*** Opening PROVIDED MATERIAL ***

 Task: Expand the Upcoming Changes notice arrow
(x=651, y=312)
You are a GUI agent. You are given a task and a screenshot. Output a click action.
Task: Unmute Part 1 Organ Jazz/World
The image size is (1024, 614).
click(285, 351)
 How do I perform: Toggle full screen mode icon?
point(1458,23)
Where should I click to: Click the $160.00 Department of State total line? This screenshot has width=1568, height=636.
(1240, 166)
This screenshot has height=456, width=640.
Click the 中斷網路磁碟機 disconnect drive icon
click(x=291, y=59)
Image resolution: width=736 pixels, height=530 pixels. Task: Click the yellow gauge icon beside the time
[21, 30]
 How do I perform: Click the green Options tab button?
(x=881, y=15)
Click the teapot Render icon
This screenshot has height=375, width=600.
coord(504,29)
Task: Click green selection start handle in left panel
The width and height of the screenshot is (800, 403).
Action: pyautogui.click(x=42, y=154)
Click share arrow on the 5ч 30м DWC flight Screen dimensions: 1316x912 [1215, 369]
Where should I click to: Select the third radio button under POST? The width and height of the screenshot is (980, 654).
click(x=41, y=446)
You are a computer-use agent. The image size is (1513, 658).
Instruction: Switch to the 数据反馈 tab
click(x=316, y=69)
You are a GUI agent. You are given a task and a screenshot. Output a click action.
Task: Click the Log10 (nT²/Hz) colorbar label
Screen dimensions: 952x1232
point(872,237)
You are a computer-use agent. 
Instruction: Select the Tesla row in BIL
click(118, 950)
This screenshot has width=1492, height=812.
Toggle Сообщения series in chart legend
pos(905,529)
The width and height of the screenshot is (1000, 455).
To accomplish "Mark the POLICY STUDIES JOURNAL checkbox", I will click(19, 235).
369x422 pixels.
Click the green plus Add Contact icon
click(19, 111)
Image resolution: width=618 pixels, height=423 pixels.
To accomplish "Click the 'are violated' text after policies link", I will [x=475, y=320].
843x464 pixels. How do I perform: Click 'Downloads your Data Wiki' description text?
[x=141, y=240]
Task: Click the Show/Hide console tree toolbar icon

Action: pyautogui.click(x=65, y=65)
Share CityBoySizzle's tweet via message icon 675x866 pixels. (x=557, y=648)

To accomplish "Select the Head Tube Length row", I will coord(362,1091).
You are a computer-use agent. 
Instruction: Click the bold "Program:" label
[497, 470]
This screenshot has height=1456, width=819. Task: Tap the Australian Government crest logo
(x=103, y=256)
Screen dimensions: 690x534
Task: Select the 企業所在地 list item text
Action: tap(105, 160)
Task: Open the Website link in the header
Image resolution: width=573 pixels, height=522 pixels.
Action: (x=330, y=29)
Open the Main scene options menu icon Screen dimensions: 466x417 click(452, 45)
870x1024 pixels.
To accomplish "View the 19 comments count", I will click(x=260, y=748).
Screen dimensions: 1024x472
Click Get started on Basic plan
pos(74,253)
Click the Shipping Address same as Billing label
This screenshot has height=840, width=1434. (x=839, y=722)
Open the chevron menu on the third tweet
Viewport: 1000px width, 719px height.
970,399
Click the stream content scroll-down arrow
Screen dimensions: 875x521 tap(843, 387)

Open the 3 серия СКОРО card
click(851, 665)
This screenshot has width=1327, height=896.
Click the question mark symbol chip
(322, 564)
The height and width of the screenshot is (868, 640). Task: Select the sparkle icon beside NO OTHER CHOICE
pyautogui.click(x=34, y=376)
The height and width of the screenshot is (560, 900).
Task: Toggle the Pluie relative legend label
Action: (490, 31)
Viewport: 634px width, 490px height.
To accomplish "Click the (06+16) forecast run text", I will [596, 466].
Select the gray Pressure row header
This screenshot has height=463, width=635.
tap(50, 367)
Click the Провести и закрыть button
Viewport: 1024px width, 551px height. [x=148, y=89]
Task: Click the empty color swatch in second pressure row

*** Closing PROVIDED MATERIAL ***

**TRY IT**. Take each line of the listing above and set it down again exactly.

**ANSWER TO THE EXERCISE**.
 Task: Expand the Upcoming Changes notice arrow
(x=651, y=312)
You are a GUI agent. You are given a task and a screenshot. Output a click action.
Task: Unmute Part 1 Organ Jazz/World
The image size is (1024, 614).
click(285, 351)
 How do I perform: Toggle full screen mode icon?
point(1458,23)
Where should I click to: Click the $160.00 Department of State total line? This screenshot has width=1568, height=636.
(1240, 166)
This screenshot has height=456, width=640.
Click the 中斷網路磁碟機 disconnect drive icon
click(x=291, y=59)
Image resolution: width=736 pixels, height=530 pixels. Task: Click the yellow gauge icon beside the time
[21, 30]
 How do I perform: Click the green Options tab button?
(x=881, y=15)
Click the teapot Render icon
This screenshot has height=375, width=600.
coord(504,29)
Task: Click green selection start handle in left panel
The width and height of the screenshot is (800, 403).
Action: pyautogui.click(x=42, y=154)
Click share arrow on the 5ч 30м DWC flight Screen dimensions: 1316x912 [1215, 369]
Where should I click to: Select the third radio button under POST? The width and height of the screenshot is (980, 654).
click(x=41, y=446)
You are a computer-use agent. The image size is (1513, 658).
Instruction: Switch to the 数据反馈 tab
click(x=316, y=69)
You are a GUI agent. You are given a task and a screenshot. Output a click action.
Task: Click the Log10 (nT²/Hz) colorbar label
Screen dimensions: 952x1232
point(872,237)
You are a computer-use agent. 
Instruction: Select the Tesla row in BIL
click(118, 950)
This screenshot has width=1492, height=812.
Toggle Сообщения series in chart legend
pos(905,529)
The width and height of the screenshot is (1000, 455).
To accomplish "Mark the POLICY STUDIES JOURNAL checkbox", I will click(19, 235).
369x422 pixels.
Click the green plus Add Contact icon
click(19, 111)
Image resolution: width=618 pixels, height=423 pixels.
To accomplish "Click the 'are violated' text after policies link", I will [x=475, y=320].
843x464 pixels. How do I perform: Click 'Downloads your Data Wiki' description text?
[x=141, y=240]
Task: Click the Show/Hide console tree toolbar icon

Action: pyautogui.click(x=65, y=65)
Share CityBoySizzle's tweet via message icon 675x866 pixels. (x=557, y=648)

To accomplish "Select the Head Tube Length row", I will coord(362,1091).
You are a computer-use agent. 
Instruction: Click the bold "Program:" label
[497, 470]
This screenshot has height=1456, width=819. Task: Tap the Australian Government crest logo
(x=103, y=256)
Screen dimensions: 690x534
Task: Select the 企業所在地 list item text
Action: tap(105, 160)
Task: Open the Website link in the header
Image resolution: width=573 pixels, height=522 pixels.
Action: (x=330, y=29)
Open the Main scene options menu icon Screen dimensions: 466x417 click(452, 45)
870x1024 pixels.
To accomplish "View the 19 comments count", I will click(x=260, y=748).
Screen dimensions: 1024x472
Click Get started on Basic plan
pos(74,253)
Click the Shipping Address same as Billing label
This screenshot has height=840, width=1434. (x=839, y=722)
Open the chevron menu on the third tweet
Viewport: 1000px width, 719px height.
970,399
Click the stream content scroll-down arrow
Screen dimensions: 875x521 tap(843, 387)

Open the 3 серия СКОРО card
click(851, 665)
This screenshot has width=1327, height=896.
Click the question mark symbol chip
(322, 564)
The height and width of the screenshot is (868, 640). Task: Select the sparkle icon beside NO OTHER CHOICE
pyautogui.click(x=34, y=376)
The height and width of the screenshot is (560, 900).
Task: Toggle the Pluie relative legend label
Action: (490, 31)
Viewport: 634px width, 490px height.
To accomplish "Click the (06+16) forecast run text", I will [596, 466].
Select the gray Pressure row header
This screenshot has height=463, width=635.
tap(50, 367)
Click the Провести и закрыть button
Viewport: 1024px width, 551px height. [x=148, y=89]
Task: Click the empty color swatch in second pressure row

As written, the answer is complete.